Eu tenho a impressão de que me manter por perto é alum tipo de atestado de segurança, "se nada der certo a Larissa continua ali" e isso é medonho pois, eu realmente vou continuar 'ali'. Eu não largo ninguém pelo caminho, tenho pavor disso e medo de que me larguem também.
Mas sempre largam.
E largam nos piores momentos, largam quando eu começo a sentir minha língua inchar, quando eu tenho certeza de que meus ossos estão liquefeitos dentro de mim, largam quando minha mente já se desfez em repetições de todas minhas falhas, largam naquelas mensagens de 'bom dia' que ne verdade gritam 'socorro' nas entrelinhas.

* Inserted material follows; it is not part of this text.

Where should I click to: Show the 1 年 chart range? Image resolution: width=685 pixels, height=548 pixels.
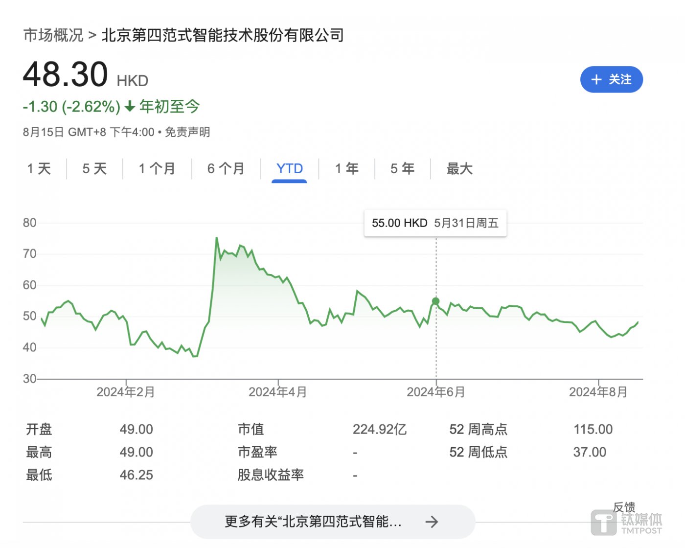[x=347, y=169]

Eu cansei de ser largada. Cansei de me sentir sozinha quando todos contam comigo. Cansei de estar na vida como se fosse um jogo e eu o peão mais usado, aquele do canto esquerdo que vai de um lado para o outro sofrendo ataques o tempo todo mas sem nunca ser realmente pego.
Eu quero ser a rainha e jogar até o final, quero acabar com o jogo. Depois percebo que não nasci pra isso, me perco e volto atrás, me jogo no tabuleiro como se fosse a última coisa a ser feita.
As bocas utópicas tem me feito companhia, enquanto você me afasta e me persegue, elas me curam do mal que você causou. Sei que não importa o número de bocas, vou lembrar de você pra sempre mas, o que está aqui dentro vai curando, a ferida vai fechando, o tempo vai passando e lá fora o Sol continua surgindo.
Você precisa se decidir se vai deixar eu viver minha vida sem você ou se vai entrar nela de uma vez por todas e permanecer nela, sem me abandonar, sem achar que eu quero mais do que aquilo que você pode me dar, sem me envolver em esquemas com outras garotas que querem mais do que você pode dar.
Todo aquele tempo é meu. Aquele tempo que você passou se jurando para mim, naquele tempo você foi minha e enquanto eu cultivar aquele tempo dentro de mim você você continua sendo minha.
Mas enquanto você me desrespeitar o cultivo cessa.